Article Text
Abstract
Introduction The Modified Early Warning Score (MEWS) is an effective tool to identify patients in the acute care chain who are likely to deteriorate. Although it is increasingly being implemented in the ED, the optimal moment to use the MEWS is unknown. This study aimed to determine at what moment in the acute care chain MEWS has the highest accuracy in predicting critical illness.
Methods Adult patients brought by ambulance to the ED at both locations of the Amsterdam UMC, a level 1 trauma centre, were prospectively included between 11 March and 28 October 2021. MEWS was calculated using vital parameters measured prehospital, at ED presentation, 1 hour and 3 hours thereafter, imputing for missing temperature and/or consciousness, as these values were expected not to deviate. Critical illness was defined as requiring intensive care unit admission, myocardial infarction or death within 72 hours after ED presentation. Accuracy in predicting critical illness was assessed using the area under the receiver operating characteristics curve (AUROC).
Results Of the 790 included patients, critical illness occurred in 90 (11.4%). MEWS based on vital parameters at ED presentation had the highest performance in predicting critical illness with an AUROC of 0.73 (95% CI 0.67 to 0.79) but did not significantly differ compared with other moments. Patients with an increasing MEWS over time are significantly more likely to become critical ill compared with patients with an improving MEWS.
Conclusion The performance of MEWS is moderate in predicting critical illness using vital parameters measured surrounding ED admission. However, an increase of MEWS during ED admission is correlated with the development of critical illness. Therefore, early recognition of deteriorating patients at the ED may be achieved by frequent MEWS calculation.
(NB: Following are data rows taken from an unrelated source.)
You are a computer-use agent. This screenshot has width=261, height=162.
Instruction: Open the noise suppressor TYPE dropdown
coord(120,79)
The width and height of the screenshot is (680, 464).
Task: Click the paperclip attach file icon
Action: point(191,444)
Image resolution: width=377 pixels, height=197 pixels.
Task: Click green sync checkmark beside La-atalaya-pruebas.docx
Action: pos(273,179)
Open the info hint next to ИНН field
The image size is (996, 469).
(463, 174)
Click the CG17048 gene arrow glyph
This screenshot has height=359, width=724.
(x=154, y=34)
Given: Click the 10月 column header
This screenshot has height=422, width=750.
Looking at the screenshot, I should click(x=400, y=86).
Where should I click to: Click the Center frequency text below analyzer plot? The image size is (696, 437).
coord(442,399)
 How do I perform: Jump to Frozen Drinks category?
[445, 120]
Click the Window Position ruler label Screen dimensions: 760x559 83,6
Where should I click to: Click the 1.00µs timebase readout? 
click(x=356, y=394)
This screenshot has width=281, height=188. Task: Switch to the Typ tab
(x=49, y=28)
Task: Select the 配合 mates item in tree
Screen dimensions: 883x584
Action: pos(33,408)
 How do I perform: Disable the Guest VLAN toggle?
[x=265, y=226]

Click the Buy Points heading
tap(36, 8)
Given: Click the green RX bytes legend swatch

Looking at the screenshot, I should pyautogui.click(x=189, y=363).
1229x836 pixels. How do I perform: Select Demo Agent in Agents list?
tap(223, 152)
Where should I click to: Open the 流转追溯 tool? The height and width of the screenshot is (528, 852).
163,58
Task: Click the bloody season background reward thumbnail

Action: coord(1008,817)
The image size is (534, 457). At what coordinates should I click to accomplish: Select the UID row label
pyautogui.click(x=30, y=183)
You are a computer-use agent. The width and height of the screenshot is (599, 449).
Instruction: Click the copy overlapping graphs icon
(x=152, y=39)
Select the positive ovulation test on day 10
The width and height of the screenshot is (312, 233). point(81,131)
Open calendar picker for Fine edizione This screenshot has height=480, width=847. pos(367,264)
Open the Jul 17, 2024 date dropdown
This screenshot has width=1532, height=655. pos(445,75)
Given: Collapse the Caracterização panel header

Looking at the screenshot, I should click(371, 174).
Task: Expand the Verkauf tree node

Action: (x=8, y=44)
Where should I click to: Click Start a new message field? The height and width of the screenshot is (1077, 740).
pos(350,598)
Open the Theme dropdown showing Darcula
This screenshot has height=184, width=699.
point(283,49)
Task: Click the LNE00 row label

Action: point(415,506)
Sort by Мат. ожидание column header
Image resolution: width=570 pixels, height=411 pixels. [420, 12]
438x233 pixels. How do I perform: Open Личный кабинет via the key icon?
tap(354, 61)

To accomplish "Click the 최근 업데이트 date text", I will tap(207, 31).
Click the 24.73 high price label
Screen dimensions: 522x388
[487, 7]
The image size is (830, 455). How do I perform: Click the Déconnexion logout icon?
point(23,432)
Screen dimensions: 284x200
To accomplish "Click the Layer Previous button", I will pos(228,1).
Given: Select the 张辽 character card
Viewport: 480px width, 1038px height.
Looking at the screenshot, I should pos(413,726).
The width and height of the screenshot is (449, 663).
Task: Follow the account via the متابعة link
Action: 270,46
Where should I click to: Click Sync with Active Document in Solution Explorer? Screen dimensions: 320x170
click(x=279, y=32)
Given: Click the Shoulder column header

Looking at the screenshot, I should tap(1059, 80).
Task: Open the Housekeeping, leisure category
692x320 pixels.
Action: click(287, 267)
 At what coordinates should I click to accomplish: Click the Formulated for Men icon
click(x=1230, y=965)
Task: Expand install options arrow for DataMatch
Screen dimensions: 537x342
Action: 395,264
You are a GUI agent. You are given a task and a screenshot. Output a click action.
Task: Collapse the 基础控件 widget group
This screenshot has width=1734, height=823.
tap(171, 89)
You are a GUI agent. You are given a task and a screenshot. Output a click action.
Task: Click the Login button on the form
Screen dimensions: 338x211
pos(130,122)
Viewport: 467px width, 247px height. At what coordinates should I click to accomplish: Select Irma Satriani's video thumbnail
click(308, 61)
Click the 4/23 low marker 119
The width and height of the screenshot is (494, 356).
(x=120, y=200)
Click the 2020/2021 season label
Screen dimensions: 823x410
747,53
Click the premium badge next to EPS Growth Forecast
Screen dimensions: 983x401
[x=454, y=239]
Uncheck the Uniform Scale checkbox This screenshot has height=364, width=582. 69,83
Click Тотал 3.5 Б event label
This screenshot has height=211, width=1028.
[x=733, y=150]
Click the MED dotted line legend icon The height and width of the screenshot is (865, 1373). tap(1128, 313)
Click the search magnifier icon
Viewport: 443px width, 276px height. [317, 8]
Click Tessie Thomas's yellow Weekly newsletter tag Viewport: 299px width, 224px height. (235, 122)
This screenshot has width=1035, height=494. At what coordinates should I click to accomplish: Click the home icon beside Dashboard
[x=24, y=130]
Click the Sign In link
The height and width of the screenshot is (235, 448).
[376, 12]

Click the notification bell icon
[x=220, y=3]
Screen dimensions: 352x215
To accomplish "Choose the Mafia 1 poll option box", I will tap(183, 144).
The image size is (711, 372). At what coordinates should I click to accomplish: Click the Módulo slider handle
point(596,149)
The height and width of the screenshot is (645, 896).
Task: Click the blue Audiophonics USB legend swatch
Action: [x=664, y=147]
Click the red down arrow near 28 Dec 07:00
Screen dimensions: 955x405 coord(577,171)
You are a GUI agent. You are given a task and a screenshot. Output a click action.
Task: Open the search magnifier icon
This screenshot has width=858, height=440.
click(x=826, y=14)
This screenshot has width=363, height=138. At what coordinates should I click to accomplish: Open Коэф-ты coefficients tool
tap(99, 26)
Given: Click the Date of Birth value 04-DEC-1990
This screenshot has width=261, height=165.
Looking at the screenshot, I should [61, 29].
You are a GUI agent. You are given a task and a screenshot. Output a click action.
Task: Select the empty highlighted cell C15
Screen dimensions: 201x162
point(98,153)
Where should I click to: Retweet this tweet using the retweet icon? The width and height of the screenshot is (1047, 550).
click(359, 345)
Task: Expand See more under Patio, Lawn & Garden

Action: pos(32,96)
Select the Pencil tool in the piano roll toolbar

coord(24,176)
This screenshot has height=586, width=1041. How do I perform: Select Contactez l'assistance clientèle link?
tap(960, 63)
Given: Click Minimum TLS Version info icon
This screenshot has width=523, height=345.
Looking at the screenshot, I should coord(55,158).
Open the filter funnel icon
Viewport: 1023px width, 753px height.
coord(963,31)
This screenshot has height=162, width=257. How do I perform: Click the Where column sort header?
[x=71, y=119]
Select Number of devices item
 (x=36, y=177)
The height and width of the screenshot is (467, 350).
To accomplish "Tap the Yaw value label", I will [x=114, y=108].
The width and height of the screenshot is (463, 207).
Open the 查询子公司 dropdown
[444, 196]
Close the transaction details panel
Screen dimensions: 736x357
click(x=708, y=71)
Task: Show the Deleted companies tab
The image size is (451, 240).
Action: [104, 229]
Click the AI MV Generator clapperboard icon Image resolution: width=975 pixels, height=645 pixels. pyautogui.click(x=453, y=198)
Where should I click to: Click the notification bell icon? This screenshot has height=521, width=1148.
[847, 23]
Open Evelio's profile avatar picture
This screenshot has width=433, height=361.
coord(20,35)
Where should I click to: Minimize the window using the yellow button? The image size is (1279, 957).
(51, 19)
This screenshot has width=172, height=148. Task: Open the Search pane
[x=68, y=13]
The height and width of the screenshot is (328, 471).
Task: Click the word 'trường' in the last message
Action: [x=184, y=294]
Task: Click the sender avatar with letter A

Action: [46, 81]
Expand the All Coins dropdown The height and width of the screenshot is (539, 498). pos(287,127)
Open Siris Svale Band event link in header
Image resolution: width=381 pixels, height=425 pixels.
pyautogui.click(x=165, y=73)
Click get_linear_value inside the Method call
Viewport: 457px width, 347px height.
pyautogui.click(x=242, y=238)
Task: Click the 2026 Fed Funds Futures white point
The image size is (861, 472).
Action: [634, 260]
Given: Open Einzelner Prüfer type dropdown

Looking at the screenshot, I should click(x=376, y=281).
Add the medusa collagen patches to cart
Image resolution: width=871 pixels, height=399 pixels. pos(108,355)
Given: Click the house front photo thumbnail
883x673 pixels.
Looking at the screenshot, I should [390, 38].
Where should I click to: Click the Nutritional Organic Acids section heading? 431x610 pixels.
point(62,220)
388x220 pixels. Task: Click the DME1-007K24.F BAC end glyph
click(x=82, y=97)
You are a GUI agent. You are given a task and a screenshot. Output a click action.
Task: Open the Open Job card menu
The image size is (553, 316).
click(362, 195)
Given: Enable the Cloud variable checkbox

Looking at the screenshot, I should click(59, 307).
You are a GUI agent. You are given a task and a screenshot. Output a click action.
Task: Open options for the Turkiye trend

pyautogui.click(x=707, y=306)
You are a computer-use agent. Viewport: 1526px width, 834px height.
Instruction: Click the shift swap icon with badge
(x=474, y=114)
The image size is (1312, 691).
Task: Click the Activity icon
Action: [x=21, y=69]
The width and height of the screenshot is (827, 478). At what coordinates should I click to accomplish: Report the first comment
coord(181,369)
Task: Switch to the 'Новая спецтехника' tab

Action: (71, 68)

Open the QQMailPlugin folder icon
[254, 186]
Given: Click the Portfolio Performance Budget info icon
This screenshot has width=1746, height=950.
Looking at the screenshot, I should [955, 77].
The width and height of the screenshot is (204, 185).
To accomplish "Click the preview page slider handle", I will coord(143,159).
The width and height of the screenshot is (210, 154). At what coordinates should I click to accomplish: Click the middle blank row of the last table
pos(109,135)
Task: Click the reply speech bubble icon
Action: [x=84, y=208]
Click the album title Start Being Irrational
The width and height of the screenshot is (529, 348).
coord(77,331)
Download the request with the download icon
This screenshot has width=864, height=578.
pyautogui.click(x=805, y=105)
Further studies should investigate the effect of continuous monitoring of these patients at the ED.
- emergency department
- emergency care systems
- acute care
- care systems
- critical care
Data availability statement
Data are available upon reasonable request.
This is an open access article distributed in accordance with the Creative Commons Attribution 4.0 Unported (CC BY 4.0) license, which permits others to copy, redistribute, remix, transform and build upon this work for any purpose, provided the original work is properly cited, a link to the licence is given, and indication of whether changes were made. See: https://creativecommons.org/licenses/by/4.0/.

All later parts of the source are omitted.